Heseltine’s economy report is no solution


Alex Davidson, Manchester Central TUSC candidate
Alex Davidson, Manchester Central TUSC candidate 15 November 2012, photo Senan

Alex Davidson, Manchester Central TUSC candidate 15 November 2012, photo Senan

The end of October saw the publication of a report by former Tory minister Michael Heseltine on the economy.

Heseltine is infamous throughout the labour movement for his role in the 1980s Thatcher government. He oversaw an assault on social housing when environment minister, and was the man responsible for the final massacre of the coal industry as president of the Board of Trade in the early.

Heseltine’s recent report stated that the government “does not have a strategy for growth and wealth creation”, reflecting a growing panic among the ruling class.

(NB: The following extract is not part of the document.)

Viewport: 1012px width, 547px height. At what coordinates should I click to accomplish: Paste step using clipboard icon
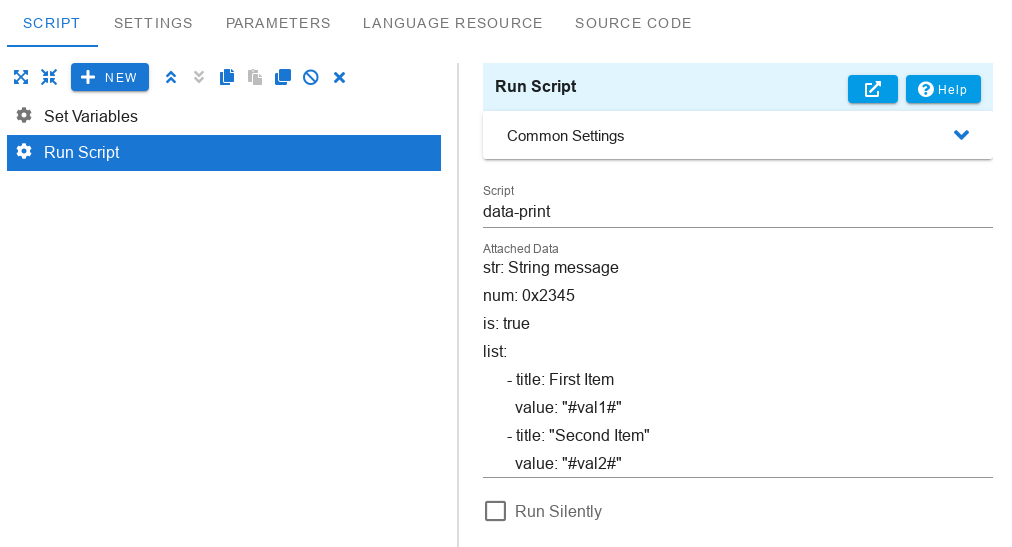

The recent, heavily doctored ‘growth’ figures confirm that the government is desperately casting around for some ‘good news’.

Heseltine’s report recommends that the government uses £49 billion to “stimulate growth in the regions”. He also recommends that the government act as a stimulator for growth.

This echos much of what Chancellor George Osborne himself said about the “march of the makers” to replace lost jobs in the public sector.

In reality, manufacturing has continued its long-term decline throughout the Con-Dems’ two years in power.

Areas like Manchester have never recovered from the deindustrialisation carried out by Thatcher and Heseltine’s government.

The current government has no commitment to saving skilled manufacturing jobs, as shown by their attitude to mass layoffs proposed by Ford in Southampton and Dagenham.

Disgracefully, the Heseltine report was embraced by the Trades Union Congress and the New Labour front bench.

If New Labour was serious about tackling the economic crisis, they would adopt the policy that has been embraced by unions like the Fire Brigades Union: nationalisation of the banks and the use of those resources to fund a meaningful programme of public works, such as the building of social housing and the upgrading of transport infrastructure.

But Labour will not put forward anything like this. That is why I am standing in the Manchester Central byelection.

As a Trade Unionist and Socialist Coalition candidate, I am supported by trade union militants who recognise that the working class needs their own party with a socialist programme – not one that embraces an anti-working class Tory Lord.